**Requirement**.
In the data below, find each line carrying the string "Task" and copy it out.

**Provided data**.
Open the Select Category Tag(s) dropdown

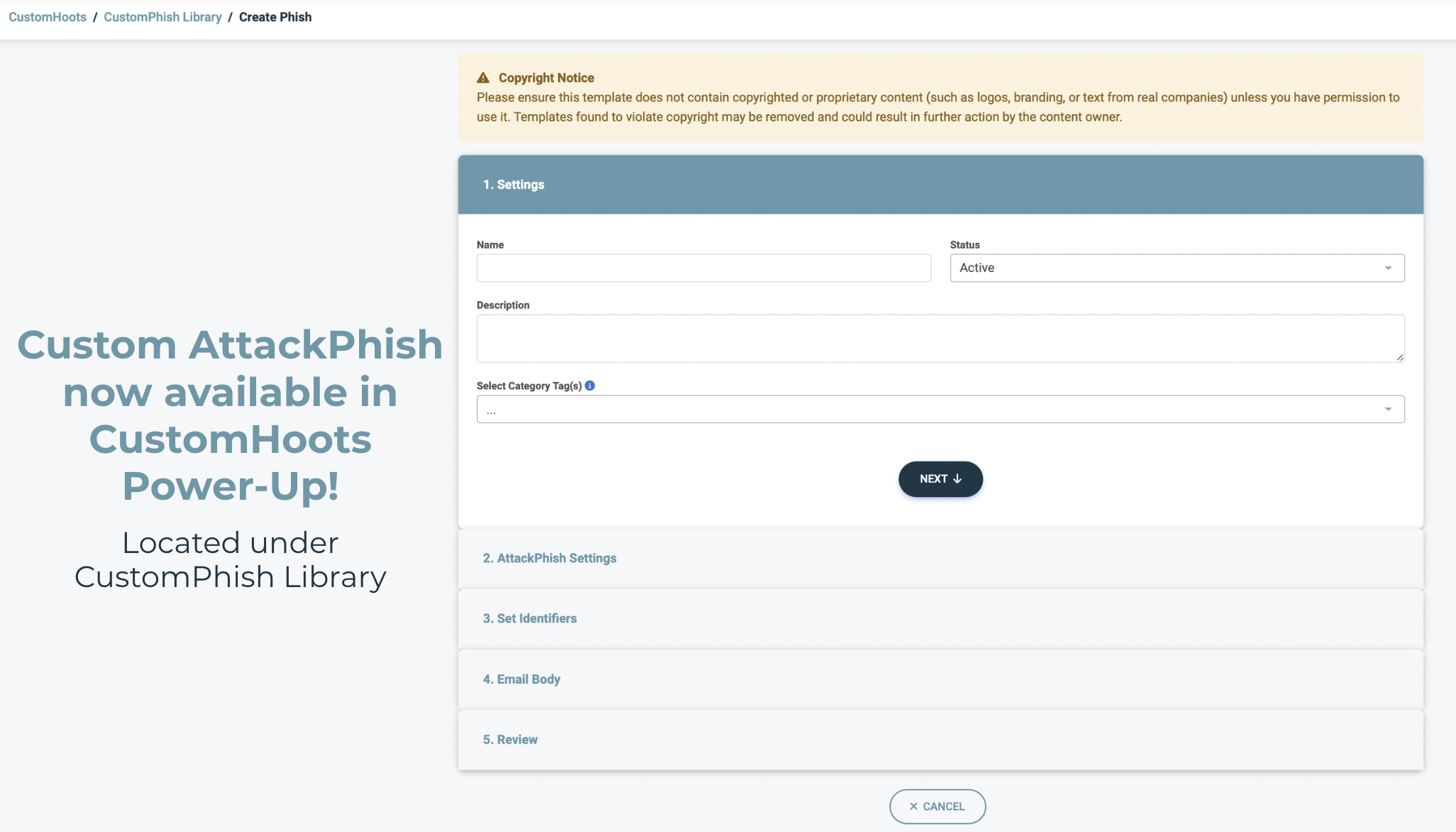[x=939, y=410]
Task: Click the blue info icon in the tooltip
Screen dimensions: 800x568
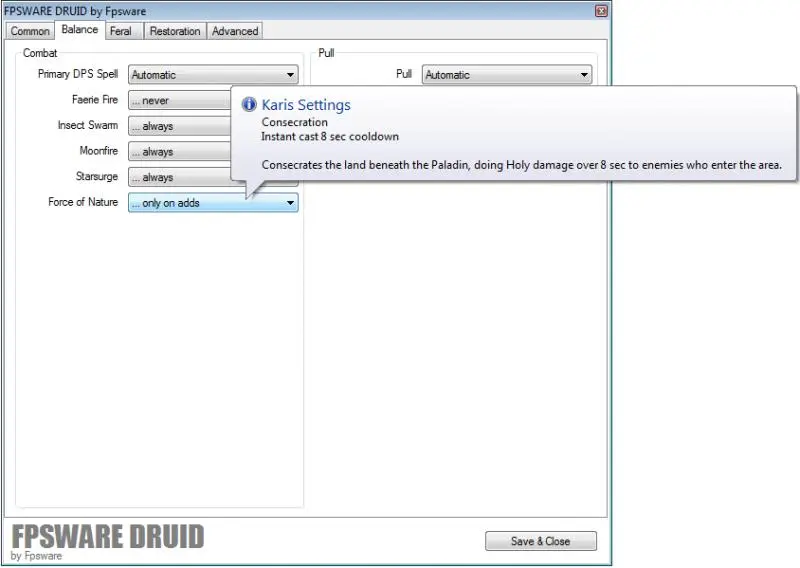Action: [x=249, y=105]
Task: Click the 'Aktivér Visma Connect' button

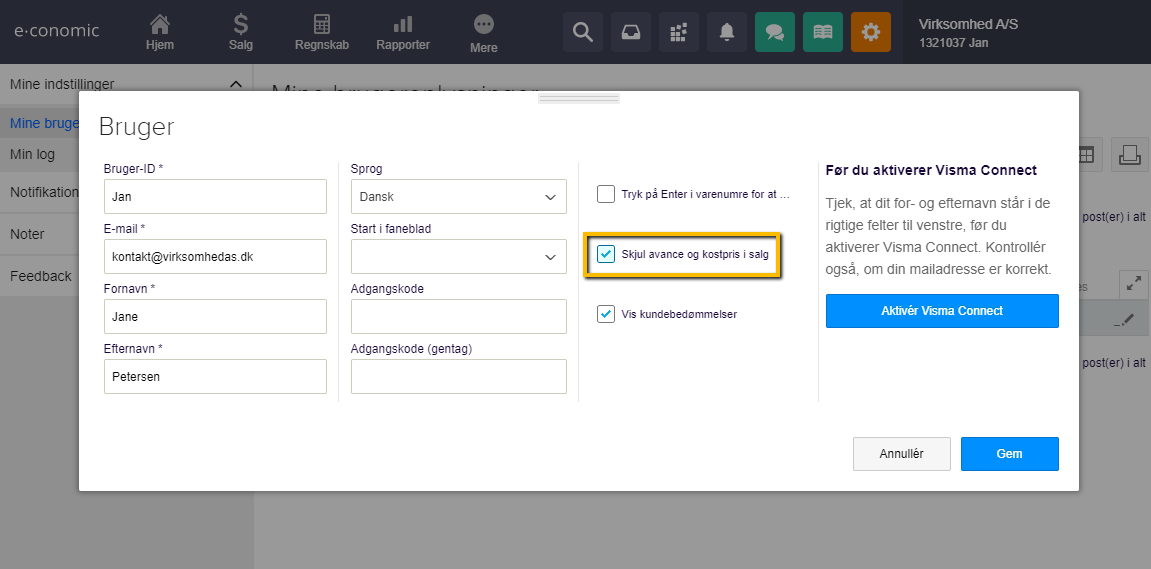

**Expected output**.
Task: Click the blue info icon in the tooltip
Task: Click the 'Aktivér Visma Connect' button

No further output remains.